- **Your task**: Search the records below for the word "resolution" and show every line where it occurs.
::: The input :::
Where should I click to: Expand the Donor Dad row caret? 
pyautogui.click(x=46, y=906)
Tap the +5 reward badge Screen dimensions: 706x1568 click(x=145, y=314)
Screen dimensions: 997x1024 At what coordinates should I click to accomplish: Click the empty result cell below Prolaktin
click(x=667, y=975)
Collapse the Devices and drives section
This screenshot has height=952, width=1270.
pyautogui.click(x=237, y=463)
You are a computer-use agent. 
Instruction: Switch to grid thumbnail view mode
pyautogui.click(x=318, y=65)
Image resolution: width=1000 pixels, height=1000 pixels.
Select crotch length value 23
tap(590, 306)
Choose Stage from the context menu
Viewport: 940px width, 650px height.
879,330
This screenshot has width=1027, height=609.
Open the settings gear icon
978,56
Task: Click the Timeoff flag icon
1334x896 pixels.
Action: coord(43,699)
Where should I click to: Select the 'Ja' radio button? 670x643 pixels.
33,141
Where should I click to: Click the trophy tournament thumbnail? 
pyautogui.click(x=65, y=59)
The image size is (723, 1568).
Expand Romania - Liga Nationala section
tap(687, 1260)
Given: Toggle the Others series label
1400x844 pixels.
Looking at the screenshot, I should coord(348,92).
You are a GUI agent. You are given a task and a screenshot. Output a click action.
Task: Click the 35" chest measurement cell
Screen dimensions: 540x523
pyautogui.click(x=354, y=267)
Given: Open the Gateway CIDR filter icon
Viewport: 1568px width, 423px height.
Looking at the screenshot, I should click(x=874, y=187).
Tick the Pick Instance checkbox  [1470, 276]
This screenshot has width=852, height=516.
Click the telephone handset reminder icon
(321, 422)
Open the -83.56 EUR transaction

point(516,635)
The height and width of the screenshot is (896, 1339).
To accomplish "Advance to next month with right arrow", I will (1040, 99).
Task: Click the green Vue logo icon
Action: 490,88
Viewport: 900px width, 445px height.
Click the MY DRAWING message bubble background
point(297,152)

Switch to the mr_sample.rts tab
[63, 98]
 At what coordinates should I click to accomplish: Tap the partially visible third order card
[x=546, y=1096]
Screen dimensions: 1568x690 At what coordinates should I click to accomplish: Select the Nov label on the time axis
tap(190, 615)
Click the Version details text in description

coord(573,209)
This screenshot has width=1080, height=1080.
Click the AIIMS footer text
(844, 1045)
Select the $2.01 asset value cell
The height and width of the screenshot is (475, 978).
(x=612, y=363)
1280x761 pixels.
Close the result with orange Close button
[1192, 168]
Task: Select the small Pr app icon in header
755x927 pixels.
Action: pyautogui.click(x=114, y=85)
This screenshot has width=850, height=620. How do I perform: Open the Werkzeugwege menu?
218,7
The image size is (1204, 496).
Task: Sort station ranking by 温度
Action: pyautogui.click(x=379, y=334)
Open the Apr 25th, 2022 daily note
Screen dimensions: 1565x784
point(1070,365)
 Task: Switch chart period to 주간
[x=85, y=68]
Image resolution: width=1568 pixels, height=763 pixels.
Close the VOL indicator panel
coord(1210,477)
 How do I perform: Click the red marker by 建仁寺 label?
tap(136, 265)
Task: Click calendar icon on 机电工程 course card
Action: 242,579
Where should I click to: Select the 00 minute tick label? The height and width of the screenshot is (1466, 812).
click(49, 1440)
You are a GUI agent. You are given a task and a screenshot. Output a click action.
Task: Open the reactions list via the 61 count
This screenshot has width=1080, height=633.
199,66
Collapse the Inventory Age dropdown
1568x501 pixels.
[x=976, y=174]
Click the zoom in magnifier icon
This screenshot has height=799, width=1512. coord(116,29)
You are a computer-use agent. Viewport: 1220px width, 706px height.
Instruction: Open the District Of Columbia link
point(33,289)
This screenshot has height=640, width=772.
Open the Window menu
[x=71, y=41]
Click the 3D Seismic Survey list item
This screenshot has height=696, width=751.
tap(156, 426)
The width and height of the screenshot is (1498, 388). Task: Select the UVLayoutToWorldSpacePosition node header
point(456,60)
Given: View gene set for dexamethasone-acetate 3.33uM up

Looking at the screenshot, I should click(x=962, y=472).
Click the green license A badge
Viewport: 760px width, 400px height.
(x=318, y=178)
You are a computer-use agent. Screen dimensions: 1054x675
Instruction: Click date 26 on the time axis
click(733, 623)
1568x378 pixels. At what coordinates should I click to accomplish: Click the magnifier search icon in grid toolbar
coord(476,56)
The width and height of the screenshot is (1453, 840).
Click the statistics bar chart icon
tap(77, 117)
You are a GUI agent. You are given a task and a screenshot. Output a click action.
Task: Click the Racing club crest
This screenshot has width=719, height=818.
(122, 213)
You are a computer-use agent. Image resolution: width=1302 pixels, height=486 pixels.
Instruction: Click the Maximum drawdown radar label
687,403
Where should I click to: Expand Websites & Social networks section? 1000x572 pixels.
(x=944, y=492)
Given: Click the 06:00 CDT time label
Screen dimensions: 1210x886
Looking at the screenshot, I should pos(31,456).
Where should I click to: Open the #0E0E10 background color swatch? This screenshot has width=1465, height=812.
:::
- **Answer box**:
Image resolution: width=1000 pixels, height=1000 pixels.
Image resolution: width=1568 pixels, height=763 pixels.
You are a computer-use agent. Image resolution: width=1302 pixels, height=486 pixels.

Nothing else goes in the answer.